# Task instructions
The response should contain every entry, reproduced exactly.

■ ■ ■ ■ ■ ■ ■

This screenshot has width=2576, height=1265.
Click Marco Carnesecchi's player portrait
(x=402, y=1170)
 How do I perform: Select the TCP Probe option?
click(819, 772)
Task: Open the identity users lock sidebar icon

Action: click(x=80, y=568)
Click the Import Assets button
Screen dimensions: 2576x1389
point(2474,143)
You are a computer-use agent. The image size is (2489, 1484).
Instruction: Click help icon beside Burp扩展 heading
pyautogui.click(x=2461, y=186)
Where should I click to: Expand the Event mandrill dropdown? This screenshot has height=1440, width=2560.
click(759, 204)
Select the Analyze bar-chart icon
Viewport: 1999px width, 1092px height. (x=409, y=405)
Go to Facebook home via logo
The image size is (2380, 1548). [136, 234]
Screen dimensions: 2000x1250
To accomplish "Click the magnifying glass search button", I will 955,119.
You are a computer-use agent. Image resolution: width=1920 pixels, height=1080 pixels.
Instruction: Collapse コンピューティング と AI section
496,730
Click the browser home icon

■ ■ ■ ■ ■ ■ ■

# Answer to this problem
This screenshot has width=2576, height=1265.
Click Marco Carnesecchi's player portrait
(x=402, y=1170)
 How do I perform: Select the TCP Probe option?
click(819, 772)
Task: Open the identity users lock sidebar icon

Action: click(x=80, y=568)
Click the Import Assets button
Screen dimensions: 2576x1389
point(2474,143)
You are a computer-use agent. The image size is (2489, 1484).
Instruction: Click help icon beside Burp扩展 heading
pyautogui.click(x=2461, y=186)
Where should I click to: Expand the Event mandrill dropdown? This screenshot has height=1440, width=2560.
click(759, 204)
Select the Analyze bar-chart icon
Viewport: 1999px width, 1092px height. (x=409, y=405)
Go to Facebook home via logo
The image size is (2380, 1548). [136, 234]
Screen dimensions: 2000x1250
To accomplish "Click the magnifying glass search button", I will 955,119.
You are a computer-use agent. Image resolution: width=1920 pixels, height=1080 pixels.
Instruction: Collapse コンピューティング と AI section
496,730
Click the browser home icon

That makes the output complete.